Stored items
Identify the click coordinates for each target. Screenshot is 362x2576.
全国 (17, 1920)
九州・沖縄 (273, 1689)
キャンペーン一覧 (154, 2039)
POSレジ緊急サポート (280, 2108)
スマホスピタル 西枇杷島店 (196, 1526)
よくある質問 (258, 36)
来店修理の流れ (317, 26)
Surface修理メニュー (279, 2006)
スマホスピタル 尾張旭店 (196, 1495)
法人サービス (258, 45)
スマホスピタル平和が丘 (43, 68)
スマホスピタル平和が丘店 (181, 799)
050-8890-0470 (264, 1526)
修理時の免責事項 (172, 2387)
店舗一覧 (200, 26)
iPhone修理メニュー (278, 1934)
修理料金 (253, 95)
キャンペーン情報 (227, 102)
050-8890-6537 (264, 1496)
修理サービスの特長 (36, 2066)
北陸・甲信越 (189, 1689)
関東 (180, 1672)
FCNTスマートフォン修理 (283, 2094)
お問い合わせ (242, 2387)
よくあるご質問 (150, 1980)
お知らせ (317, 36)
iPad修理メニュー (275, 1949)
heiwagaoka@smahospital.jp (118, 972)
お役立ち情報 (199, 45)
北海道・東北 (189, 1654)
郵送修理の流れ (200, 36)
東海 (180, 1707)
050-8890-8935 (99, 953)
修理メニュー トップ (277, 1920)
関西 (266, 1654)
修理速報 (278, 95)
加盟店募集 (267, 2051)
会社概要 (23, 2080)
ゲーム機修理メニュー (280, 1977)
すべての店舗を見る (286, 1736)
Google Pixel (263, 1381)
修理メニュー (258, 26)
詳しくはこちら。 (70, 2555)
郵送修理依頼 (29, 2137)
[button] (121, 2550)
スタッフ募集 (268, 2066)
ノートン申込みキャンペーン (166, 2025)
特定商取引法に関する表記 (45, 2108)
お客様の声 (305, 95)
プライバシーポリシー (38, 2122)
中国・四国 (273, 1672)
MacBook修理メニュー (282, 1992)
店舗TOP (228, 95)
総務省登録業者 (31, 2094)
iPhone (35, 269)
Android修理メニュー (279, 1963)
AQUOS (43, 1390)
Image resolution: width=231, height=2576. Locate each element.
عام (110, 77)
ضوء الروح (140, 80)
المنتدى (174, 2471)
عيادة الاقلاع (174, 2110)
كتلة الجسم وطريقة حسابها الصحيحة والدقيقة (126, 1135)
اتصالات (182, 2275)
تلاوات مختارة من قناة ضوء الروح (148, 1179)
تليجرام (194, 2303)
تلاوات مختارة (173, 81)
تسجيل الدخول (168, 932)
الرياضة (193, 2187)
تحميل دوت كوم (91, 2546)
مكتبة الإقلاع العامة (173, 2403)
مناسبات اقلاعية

### WHAT YOU NEED TO DO
Pick out each line above that includes "تلاوات" and show it.

### SOLUTION FOR THIS TASK
تلاوات مختارة من قناة ضوء الروح (148, 1179)
تلاوات مختارة (173, 81)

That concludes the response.